Рубрику ведет Лев Аннинский
Опубликовано в журнале Дружба Народов, номер 7, 2004
Весной 1989 года (напоминаю нынешним историкам: на ликующем взлете только что объявленной Гласности) в журнале “Искусство кино” (не скрою от нынешних историков тогдашнего удивления: именно киноведческий орган печатал интереснейшие материалы по общегражданским вопросам, в частности — о так называемых “шестидесятниках”) Александр Тимофеевский-младший (“младший” — потому что сын видного “шестидесятника”, поэта Александра Тимофеевского-старшего) заметил, что из “естественной” триады Прошлое — Настоящее — Будущее эти самые “шестидесятники” изначально и непоправимо зациклены на одном только Будущем. И унаследовали они “устремленность вперед и только вперед, в кошмарное светлое будущее” прямиком от сталинской эпохи.

Список данных:

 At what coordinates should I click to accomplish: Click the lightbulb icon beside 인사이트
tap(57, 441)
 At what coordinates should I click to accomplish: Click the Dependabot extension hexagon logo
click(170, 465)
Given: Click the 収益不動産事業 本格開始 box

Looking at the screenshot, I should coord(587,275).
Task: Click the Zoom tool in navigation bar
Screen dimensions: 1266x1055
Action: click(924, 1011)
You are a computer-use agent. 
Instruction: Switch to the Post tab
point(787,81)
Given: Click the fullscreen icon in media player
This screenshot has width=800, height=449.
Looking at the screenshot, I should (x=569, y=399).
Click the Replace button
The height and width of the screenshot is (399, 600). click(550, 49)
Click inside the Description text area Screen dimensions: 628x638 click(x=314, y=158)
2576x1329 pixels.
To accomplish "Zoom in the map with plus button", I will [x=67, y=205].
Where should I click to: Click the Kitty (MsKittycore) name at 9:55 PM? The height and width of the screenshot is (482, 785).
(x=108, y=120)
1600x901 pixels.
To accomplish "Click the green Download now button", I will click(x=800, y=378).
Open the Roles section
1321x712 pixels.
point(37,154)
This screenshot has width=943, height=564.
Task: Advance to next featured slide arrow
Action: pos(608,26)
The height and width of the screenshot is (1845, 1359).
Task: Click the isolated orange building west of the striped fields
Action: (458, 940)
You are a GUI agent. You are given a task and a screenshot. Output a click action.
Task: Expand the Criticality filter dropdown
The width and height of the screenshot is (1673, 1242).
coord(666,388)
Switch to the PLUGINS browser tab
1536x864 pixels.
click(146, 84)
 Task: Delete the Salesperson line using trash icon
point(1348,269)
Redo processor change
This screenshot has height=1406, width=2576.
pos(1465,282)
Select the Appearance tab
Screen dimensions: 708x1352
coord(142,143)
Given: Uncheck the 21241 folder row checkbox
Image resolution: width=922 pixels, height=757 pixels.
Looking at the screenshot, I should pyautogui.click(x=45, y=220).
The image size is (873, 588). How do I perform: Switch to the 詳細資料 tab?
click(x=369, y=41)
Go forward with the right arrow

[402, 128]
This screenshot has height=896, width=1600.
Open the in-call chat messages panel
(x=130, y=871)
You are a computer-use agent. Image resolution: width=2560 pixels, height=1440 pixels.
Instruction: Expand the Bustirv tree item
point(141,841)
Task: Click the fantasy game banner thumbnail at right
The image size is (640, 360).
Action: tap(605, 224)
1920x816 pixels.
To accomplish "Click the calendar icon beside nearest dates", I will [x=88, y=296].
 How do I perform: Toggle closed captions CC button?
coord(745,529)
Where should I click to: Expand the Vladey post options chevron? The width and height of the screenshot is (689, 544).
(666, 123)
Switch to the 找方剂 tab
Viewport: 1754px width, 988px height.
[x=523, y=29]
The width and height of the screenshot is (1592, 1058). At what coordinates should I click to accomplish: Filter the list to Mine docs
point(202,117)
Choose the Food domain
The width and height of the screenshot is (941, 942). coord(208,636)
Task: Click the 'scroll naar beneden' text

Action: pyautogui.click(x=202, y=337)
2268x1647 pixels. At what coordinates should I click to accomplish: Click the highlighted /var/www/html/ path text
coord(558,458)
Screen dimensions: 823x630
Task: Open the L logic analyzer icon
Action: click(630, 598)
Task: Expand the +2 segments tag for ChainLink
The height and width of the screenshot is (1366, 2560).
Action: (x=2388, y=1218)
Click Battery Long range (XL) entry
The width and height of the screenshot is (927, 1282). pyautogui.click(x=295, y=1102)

Задание 1: Перепишите из отрывка без изменений участок от слов «Рубрику ведет Лев» до слов «от сталинской эпохи.» включительно.
Задание 2: Переведите на английский язык следующее предложение из отрывка: «И унаследовали они “устремленность вперед и только вперед, в кошмарное светлое будущее” прямиком от сталинской эпохи».

Решение задания 1:
Рубрику ведет Лев Аннинский
Опубликовано в журнале Дружба Народов, номер 7, 2004
Весной 1989 года (напоминаю нынешним историкам: на ликующем взлете только что объявленной Гласности) в журнале “Искусство кино” (не скрою от нынешних историков тогдашнего удивления: именно киноведческий орган печатал интереснейшие материалы по общегражданским вопросам, в частности — о так называемых “шестидесятниках”) Александр Тимофеевский-младший (“младший” — потому что сын видного “шестидесятника”, поэта Александра Тимофеевского-старшего) заметил, что из “естественной” триады Прошлое — Настоящее — Будущее эти самые “шестидесятники” изначально и непоправимо зациклены на одном только Будущем. И унаследовали они “устремленность вперед и только вперед, в кошмарное светлое будущее” прямиком от сталинской эпохи.

Решение задания 2: And they inherited the "striving forward and only forward, into a nightmarish bright future" straight from the Stalin era.